Studio album by Kimbra
- Released: 27 January 2023
- Length: 40:51
- Label: Self-released

Kimbra chronology
| Primal Heart (2018) | A Reckoning (2023) | Idols & Vices (Vol. 1) (2024) |

Singles from A Reckoning
- "Save Me" Released: 30 October 2022; "Replay!" Released: 17 November 2022; "Foolish Thinking" Released: 24 January 2023; "Possession" Released: 22 September 2023; "The Robin" Released: 27 October 2023; "Different Story" Released: 8 December 2023;

= A Reckoning =

A Reckoning is the fourth studio album by New Zealand singer-songwriter Kimbra, and the first under the label Inertia and [PIAS], having previously been signed with the label Warner Records. It was released on 27 January 2023. The album was promoted with the singles "Save Me", "Replay!" and "Foolish Thinking".

Kimbra released a deluxe version of A Reckoning on 8 December 2023 with three brand new songs, “Different Story”, “Possession” & “The Robin”.

==Background==
Kimbra began working on her fourth album 'A Reckoning' in 2018, co-producing it with Ryan Lott of Son Lux. When asked about the delay between 2018's 'Primal Heart' and 'A Reckoning' in an interview with Billboard, Kimbra explained "I went through a stage of really struggling to write. Maybe it was because I was struggling to articulate what I was feeling."

==Critical reception==

A Reckoning was met with positive reception from music critics. AllMusic gave the album 4/5 stars, commenting "Kimbra's use of hip-hop and electronic music on A Reckoning fortifies her resilience". The Daily Telegraph also gave the album 4/5 stars, stating "Chunky piano chords pierce slithering, ghostly synths on the opening track, 'Save Me'. It is at once beautiful and malevolent, evolving into a further nine tracks exploring the nuances of cinematic and intimate reckonings". The Sydney Morning Herald gave a moderately positive rating of 3/5 stars for the album, stating "Kimbra has returned with A Reckoning - an album that smartly pares back the excesses of its predecessors and highlights the nuances of both her voice and her songwriting, without turning its back on formal and aesthetic weirdness", but later stated 'LA Type' and 'GLT', on which Kimbra raps, break the flow of the otherwise chic, streamlined album." Sputnikmusic believed that the experimentation was a positive aspect, and gave the album a 7.4/10, commenting "She took the liberty to branch out in whatever direction she felt needed and it actually gave the album an odd sense of cohesion."

→ **Exercise**
According to the album article, who co-produced A Reckoning with Kimbra?

→ **Stored data**
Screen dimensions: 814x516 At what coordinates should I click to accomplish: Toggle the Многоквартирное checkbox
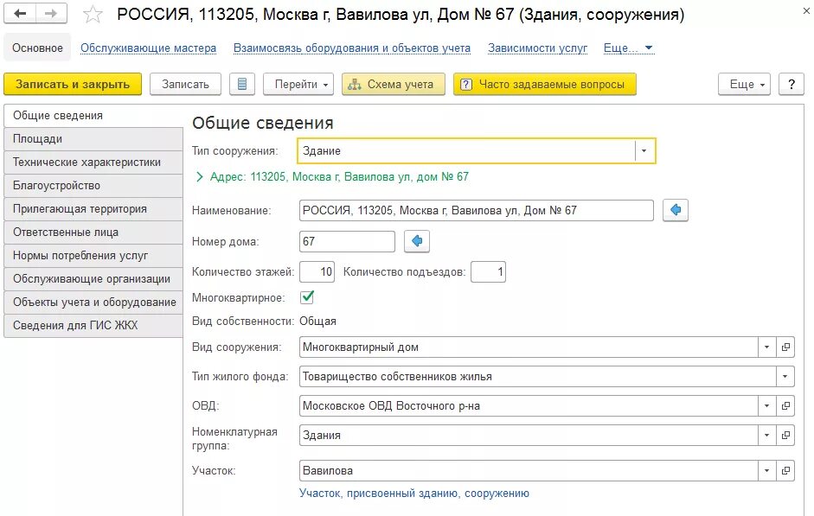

* * *

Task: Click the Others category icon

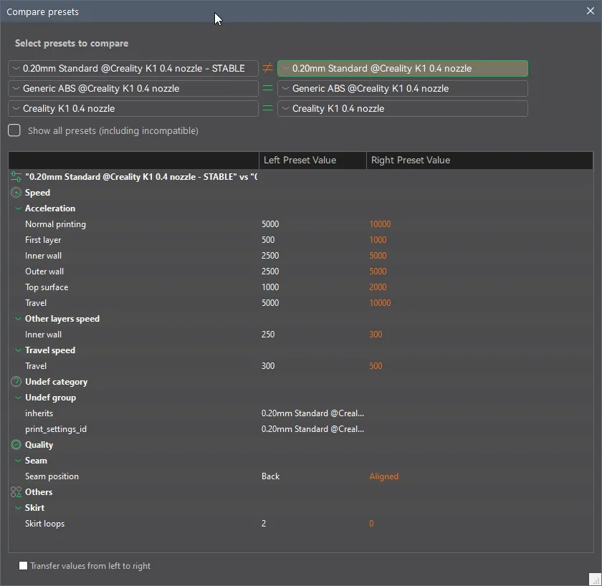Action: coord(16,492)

* * *

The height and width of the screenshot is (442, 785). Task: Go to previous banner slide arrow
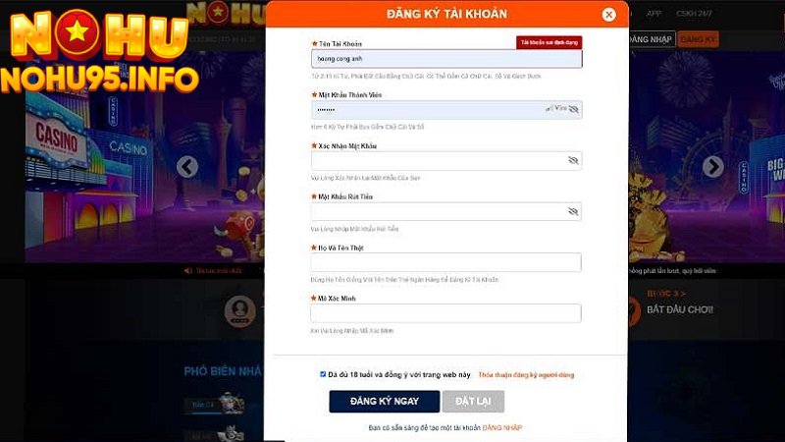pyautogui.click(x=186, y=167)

→ **Exercise result**
Ryan Lott of Son Lux.